Global private businesses reconfigure their supply chains to address risks and build resilience
According to the EY CEO Outlook Survey: October 2022 (pdf), less than a third of global private business CEOs report that the pandemic caused short-term disruption to their industry, 25% fewer than publicly listed company CEOs who say the same. Additionally, 46% more private than public respondents report that the pandemic accelerated existing trends in their industry. However, slightly more global private than public business CEOs acknowledge that the pandemic fundamentally reshaped their industry for the worse.
My experience in talking with clients suggests that all private companies were impacted by the pandemic in one form or another. This was particularly true of their supply chains. Yet while some private businesses are trying to work their way back to where they were at the end of 2019, I don’t believe that’s the baseline from which they should now be setting their future strategy.

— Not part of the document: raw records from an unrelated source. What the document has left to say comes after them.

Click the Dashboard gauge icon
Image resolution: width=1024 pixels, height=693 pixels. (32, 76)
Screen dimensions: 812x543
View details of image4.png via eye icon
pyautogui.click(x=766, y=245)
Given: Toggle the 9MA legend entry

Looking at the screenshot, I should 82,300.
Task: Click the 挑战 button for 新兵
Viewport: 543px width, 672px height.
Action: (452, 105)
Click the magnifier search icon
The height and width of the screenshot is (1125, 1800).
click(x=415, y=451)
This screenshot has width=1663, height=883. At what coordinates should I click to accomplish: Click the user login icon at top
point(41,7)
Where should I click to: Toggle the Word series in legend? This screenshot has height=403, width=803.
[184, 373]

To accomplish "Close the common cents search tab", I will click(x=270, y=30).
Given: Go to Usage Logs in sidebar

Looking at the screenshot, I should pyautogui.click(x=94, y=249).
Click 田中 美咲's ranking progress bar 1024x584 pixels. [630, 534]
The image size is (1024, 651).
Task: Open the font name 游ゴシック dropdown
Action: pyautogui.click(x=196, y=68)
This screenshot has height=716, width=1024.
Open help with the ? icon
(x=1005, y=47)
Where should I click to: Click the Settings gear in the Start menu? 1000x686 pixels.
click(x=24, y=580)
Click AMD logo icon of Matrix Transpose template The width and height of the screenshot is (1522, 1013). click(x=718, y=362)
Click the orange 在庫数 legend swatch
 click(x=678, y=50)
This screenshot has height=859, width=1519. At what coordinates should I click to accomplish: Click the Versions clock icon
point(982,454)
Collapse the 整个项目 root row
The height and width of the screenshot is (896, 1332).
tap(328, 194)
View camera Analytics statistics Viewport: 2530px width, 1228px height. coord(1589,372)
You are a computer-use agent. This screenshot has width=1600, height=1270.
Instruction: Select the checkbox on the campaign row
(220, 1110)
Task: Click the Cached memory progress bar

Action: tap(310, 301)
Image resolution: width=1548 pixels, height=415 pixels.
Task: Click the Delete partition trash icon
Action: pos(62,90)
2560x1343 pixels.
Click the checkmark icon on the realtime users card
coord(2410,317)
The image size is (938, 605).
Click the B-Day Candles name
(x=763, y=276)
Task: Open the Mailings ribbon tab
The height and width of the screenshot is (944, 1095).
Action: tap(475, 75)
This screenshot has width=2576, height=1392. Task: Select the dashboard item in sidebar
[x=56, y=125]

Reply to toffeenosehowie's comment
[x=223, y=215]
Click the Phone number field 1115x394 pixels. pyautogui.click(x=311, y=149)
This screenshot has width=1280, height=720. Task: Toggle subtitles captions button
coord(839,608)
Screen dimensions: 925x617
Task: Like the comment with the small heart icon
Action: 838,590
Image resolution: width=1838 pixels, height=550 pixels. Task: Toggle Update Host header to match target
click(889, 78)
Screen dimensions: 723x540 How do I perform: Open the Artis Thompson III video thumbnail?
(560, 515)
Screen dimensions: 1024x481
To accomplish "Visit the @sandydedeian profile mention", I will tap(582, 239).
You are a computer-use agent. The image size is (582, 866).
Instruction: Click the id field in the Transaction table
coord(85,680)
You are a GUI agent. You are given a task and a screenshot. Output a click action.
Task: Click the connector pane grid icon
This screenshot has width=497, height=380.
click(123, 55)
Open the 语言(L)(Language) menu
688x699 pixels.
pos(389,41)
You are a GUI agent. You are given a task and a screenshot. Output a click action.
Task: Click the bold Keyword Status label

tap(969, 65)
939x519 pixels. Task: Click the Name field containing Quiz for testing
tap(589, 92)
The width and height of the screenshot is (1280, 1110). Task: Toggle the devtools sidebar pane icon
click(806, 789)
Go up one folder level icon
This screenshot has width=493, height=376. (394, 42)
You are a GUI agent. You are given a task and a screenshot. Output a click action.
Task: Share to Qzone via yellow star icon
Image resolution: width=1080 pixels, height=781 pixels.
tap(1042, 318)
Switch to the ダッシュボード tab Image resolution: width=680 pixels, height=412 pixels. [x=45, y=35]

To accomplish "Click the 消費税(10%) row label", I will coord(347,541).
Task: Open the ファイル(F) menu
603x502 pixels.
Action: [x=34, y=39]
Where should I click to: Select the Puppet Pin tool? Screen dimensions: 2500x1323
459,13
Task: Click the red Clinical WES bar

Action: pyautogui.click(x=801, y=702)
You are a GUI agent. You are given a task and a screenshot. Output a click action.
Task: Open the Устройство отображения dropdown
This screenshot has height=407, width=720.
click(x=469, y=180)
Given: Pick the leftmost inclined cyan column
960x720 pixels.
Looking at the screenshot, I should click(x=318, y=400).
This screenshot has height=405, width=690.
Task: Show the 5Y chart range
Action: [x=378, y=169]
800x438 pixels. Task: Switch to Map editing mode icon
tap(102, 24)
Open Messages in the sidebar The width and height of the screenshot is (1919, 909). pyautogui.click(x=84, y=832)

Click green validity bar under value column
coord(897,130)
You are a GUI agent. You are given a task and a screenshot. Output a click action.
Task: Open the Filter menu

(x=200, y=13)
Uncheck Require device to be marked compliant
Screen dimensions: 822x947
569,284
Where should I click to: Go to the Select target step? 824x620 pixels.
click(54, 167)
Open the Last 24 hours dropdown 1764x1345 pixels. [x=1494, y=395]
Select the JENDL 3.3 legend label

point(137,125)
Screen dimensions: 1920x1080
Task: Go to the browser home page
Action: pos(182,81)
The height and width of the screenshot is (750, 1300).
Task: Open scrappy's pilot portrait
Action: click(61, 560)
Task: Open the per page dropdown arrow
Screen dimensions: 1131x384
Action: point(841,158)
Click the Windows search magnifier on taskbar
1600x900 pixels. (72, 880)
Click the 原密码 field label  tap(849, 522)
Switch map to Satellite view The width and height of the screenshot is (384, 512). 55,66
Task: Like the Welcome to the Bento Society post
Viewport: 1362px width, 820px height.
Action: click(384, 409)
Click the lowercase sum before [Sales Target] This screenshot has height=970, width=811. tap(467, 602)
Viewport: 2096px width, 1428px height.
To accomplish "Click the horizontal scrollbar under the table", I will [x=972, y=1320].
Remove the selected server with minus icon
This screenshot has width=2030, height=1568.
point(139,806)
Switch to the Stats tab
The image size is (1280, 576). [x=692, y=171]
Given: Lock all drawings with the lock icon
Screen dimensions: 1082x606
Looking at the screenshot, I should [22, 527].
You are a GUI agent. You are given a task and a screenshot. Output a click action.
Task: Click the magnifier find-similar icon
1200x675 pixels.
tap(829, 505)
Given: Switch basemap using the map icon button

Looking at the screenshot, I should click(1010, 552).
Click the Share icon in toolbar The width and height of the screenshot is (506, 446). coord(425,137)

Despite a strengthening recovery from the pandemic, new geopolitical risks in early 2022 mean that we are all going to be living in a state of uncertainty and change for a much longer period than previously anticipated. Private companies need to understand what operating in such a transitioning economy might mean, and in particular, what role rising inflation will play.
Global private business CEOs are responding and are already reconfiguring their supply chains to reduce costs, minimize uncertainty and build resilience. Many private companies are still producing the same products and services, but the ways in which they are being manufactured and delivered have shifted.
For example, a fifth of global private CEOs say that their businesses have increased the number of suppliers to increase resilience. Pre-2020, supply chains were configured and optimized for efficiency, but the pandemic laid bare the just-in-time dependencies that can put businesses at risk. Private companies’ ability to understand and react is therefore more important than ever, as addressing these dependencies is increasingly critical, especially in an inflationary environment.
That said, capital continues to be available to private businesses for growth, transformation and M&A from a wide range of capital sources. As much as private companies are building resilience to address the risks, they should also make the most of the available capital to drive their transformation agenda and accelerate growth.
Global private business CEOs see revenue growth and environmental, social and governance (ESG) as critical value drivers
As private businesses don’t have to prioritize quarterly earnings and shareholder returns above all else, they are able to move more to their own rhythm, enabling them to focus more on revenue growth over cost-cutting and capital efficiency as they emerge from the pandemic.
A similar percentage of both private and public businesses (more than a third in each case) claim that not only articulating, but also acting upon their ESG strategy is now the second most important driver of value, after revenue growth. Overall, private businesses are finding that more of their investors are fully supportive of their sustainability strategies than their public counterparts. However, we see regional differences: in the US, for example, fewer private company CEOs rank ESG as a key value driver over the next few years.
Depending on where they are on their ESG journey, private businesses have an opportunity to learn from one another to activate and accelerate their ESG strategy. They need to identify who’s who in their ecosystem, where the ESG leaders are and what they’re doing differently, and then think about how they might work together to jointly achieve their ESG goals.
How private businesses can navigate uncertainty in the months ahead
Here are three key actions private businesses can take right now in order to position themselves for greater agility and resilience in an uncertain and inflationary environment:
- Set a strategy that enables you to pivot and adapt in a transitioning economy.
- Identify dependencies that pose risks to your supply chain and take steps to address them, either by diversifying your supplier base or deepening relationships with existing suppliers.
- Partner and learn from other businesses in your ecosystem to elevate your ESG maturity.